Feel Like a Sex Goddess with These Streamlined Yoga Moves!

Yoga positions for sexual health and wellbeing may sound a little more “ouch” that “ohm,” but, with a little streamlining, you can gain new flexibility in your pelvis and make your genitals tingle without having to stretch yourself into unnatural positions. According to wellness expert Susan Crain Bakos, author of The Daily Sex Bible: Inspirations and Techniques for the Best Year of Sex Ever, ‘The women in my Kundalini [yoga] class range in age from 20 to 60, from beginners to accomplished practitioners. But everyone could do these positions after the first session. They’re ideal for strengthening the muscles of the pelvic region and for relaxing the feeling of tightness that accompanies stress. Let the tension flow out and the erotic energy wash in.’

 

1. The Sexual Lotus: ‘The Opening Lotus is the basic seated yoga position,’ says Crain Bakos. ‘In this gentler version, you don’t have to lift the heels of your feet onto your thighs. Sit on a firm pillow with your back straight, not arched. Fold your legs in the Indian fashion, with heels tucked loosely and comfortably toward the groin. Rest your hands on your knees, palms up or down depending on what feels right. Breathe slowly and evenly through your nose for a few minutes. Then practice Fire Breathing for three to five minutes, until your body feels suffused with erotic energy. Spend another minute or two breathing slowly and evenly again.’

 

2. The Cat: Crain Bakos instructs, ‘Get down on all fours. Inhale, becoming swaybacked, bringing your shoulders up and in, and lifting your head. Now exhale, arching your upper back and tucking the pelvis in and under. Draw your diaphragm up and in and pull your anal muscles up and in. Bring your chin down toward your chest. Repeat nine times. Rest. Do another 10.’

 

3. The Pelvic Rock: ‘Wearing sexy panties and bra, stand in front of a full-length mirror, your arms hanging loosely by your sides,’ Crain Bakos directs. ‘Admire what you like about your body. Ignore your flaws. Breathe deeply through your mouth, all the way down into your belly. Imagine you are breathing air into your pelvis and your vagina – and breathing it back out again. Do this three or four times. Start a forward-and-backward rocking movement with your pelvis. Keep your chest and back relaxed, not rigid; the rocking should be centred in your pelvis. Thrust forward as you inhale; let your pelvis rock back on the exhale.
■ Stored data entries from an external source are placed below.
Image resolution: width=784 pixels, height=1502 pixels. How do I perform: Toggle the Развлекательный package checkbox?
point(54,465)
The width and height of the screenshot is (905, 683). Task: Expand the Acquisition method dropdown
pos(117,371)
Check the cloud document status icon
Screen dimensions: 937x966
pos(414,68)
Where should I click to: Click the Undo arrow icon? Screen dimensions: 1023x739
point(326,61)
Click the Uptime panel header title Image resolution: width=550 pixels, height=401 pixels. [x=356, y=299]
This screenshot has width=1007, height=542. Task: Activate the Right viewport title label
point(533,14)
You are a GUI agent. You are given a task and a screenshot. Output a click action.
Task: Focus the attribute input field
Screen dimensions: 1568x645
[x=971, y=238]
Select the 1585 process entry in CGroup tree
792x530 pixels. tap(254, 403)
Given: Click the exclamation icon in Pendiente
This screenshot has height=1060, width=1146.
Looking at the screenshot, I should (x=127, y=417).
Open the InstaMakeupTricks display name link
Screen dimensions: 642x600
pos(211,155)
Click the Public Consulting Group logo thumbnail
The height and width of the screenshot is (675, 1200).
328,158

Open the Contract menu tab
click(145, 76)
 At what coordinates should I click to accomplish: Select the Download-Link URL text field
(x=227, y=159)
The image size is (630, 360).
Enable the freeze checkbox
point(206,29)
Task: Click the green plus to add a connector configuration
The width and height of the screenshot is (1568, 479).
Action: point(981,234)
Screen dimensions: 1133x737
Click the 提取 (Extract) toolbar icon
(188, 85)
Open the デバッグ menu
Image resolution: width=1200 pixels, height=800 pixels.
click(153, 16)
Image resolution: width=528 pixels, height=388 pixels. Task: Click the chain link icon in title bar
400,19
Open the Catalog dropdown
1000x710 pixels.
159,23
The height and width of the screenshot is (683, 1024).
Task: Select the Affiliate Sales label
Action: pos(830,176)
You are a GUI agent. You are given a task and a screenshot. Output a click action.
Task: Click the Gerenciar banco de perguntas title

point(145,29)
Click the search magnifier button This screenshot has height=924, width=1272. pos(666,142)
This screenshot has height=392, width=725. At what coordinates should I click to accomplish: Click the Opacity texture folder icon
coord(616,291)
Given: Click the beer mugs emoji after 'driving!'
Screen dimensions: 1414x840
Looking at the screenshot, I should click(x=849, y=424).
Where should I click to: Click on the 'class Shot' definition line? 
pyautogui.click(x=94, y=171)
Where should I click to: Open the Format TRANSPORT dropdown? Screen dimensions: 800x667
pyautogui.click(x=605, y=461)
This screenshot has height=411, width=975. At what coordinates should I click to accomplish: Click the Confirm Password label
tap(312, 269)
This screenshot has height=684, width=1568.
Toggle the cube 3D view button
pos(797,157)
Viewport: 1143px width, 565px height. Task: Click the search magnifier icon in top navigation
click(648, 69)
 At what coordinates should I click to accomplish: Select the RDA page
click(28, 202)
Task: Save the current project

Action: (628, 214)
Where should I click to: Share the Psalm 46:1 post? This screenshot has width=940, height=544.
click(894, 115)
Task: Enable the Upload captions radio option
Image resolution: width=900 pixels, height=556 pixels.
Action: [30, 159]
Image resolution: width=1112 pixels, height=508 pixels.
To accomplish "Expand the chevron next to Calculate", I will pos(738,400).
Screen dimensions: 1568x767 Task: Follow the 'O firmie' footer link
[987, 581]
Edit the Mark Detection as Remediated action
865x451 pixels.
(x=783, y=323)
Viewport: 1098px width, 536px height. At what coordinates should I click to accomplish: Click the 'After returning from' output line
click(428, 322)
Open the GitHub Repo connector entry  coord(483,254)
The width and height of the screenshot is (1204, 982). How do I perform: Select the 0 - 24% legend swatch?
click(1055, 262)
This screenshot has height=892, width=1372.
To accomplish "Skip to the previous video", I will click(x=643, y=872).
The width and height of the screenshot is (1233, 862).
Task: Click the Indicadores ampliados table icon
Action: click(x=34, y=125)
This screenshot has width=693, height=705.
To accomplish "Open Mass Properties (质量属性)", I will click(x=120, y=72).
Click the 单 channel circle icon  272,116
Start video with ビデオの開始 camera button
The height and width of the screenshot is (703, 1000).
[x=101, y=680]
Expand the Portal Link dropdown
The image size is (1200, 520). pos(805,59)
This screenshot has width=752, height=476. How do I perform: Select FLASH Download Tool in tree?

Rock back and forth for three to five minutes, until you feel sexy.’

 

4. The Hip Swivel: This move is a firm favourite of Valentin Chu, an authority on the ancient Chinese erotic arts, who recommends practicing the hip swivel every day. ‘It stimulates both the pelvic zone and the “cinnabar field,” the area between the navel and the pubic hairline, which is considered highly sensitive,’ Crain Bakos explains. ‘Stand with your feet about 24 inches apart, knees slightly bent, chest slightly protruding. Put your hands on the sides of your waist, thumbs in front and fingers in the back. Swivel your hips clockwise, moving at approximately three seconds per circuit. As you move your hips forward, inhale and contract your PCs; as you move rearward, exhale and release your PCs. Move in smooth, continuous circles 10 times. Then reverse and move counter-clockwise 10 times.’

 

5. The Butterfly Quiver: Now your pelvis is toned and liberated, you’re ready to perform a move that has the potential to give both of you intense, prolonged and even multiple orgasms. Crain Bakos asserts, ‘Any woman can feel like a sex goddess if she perfects this move. It couldn’t be easier: Simply flex your PC muscles in time with his thrusting. When his erection is very hard, have him slow down and let you control the dynamics of intercourse. His cooperation is important: The Butterfly Quiver is most effective when he does not thrust vigorously. For greater control, shift to the female-superior position (if you aren’t there already).’